Collected data entries:

··········

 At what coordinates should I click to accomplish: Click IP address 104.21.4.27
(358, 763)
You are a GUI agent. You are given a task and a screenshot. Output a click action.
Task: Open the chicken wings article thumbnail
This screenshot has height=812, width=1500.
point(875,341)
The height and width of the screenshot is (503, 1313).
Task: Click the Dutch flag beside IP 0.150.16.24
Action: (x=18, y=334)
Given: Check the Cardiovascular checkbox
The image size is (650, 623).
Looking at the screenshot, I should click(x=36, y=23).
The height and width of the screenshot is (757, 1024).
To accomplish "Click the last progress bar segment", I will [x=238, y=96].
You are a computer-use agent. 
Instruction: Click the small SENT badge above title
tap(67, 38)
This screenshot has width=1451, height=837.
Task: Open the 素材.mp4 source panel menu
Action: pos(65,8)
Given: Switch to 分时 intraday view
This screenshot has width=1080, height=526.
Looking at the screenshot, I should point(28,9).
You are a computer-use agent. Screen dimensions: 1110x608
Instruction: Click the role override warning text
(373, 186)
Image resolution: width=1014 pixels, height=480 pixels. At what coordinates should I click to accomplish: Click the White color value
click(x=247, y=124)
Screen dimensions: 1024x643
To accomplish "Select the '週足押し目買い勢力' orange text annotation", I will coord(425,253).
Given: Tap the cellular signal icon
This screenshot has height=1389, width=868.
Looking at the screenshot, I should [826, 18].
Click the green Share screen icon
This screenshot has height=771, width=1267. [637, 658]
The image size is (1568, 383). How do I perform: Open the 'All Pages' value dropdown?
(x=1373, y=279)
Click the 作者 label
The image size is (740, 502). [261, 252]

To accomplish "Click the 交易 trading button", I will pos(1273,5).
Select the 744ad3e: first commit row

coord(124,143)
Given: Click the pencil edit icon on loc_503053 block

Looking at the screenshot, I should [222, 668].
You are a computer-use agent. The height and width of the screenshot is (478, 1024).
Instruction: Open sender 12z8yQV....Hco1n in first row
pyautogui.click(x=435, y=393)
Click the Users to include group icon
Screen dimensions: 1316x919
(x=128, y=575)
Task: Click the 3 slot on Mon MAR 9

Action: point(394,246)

··········

ABOUT THIS EXERCISE -
Print exactly, and only, the lines running from the one that contains "Click the 作者 label" to the last line of the records above.

RESPONSE TO THE TASK -
Click the 作者 label
The image size is (740, 502). [261, 252]

To accomplish "Click the 交易 trading button", I will pos(1273,5).
Select the 744ad3e: first commit row

coord(124,143)
Given: Click the pencil edit icon on loc_503053 block

Looking at the screenshot, I should [222, 668].
You are a computer-use agent. The height and width of the screenshot is (478, 1024).
Instruction: Open sender 12z8yQV....Hco1n in first row
pyautogui.click(x=435, y=393)
Click the Users to include group icon
Screen dimensions: 1316x919
(x=128, y=575)
Task: Click the 3 slot on Mon MAR 9

Action: point(394,246)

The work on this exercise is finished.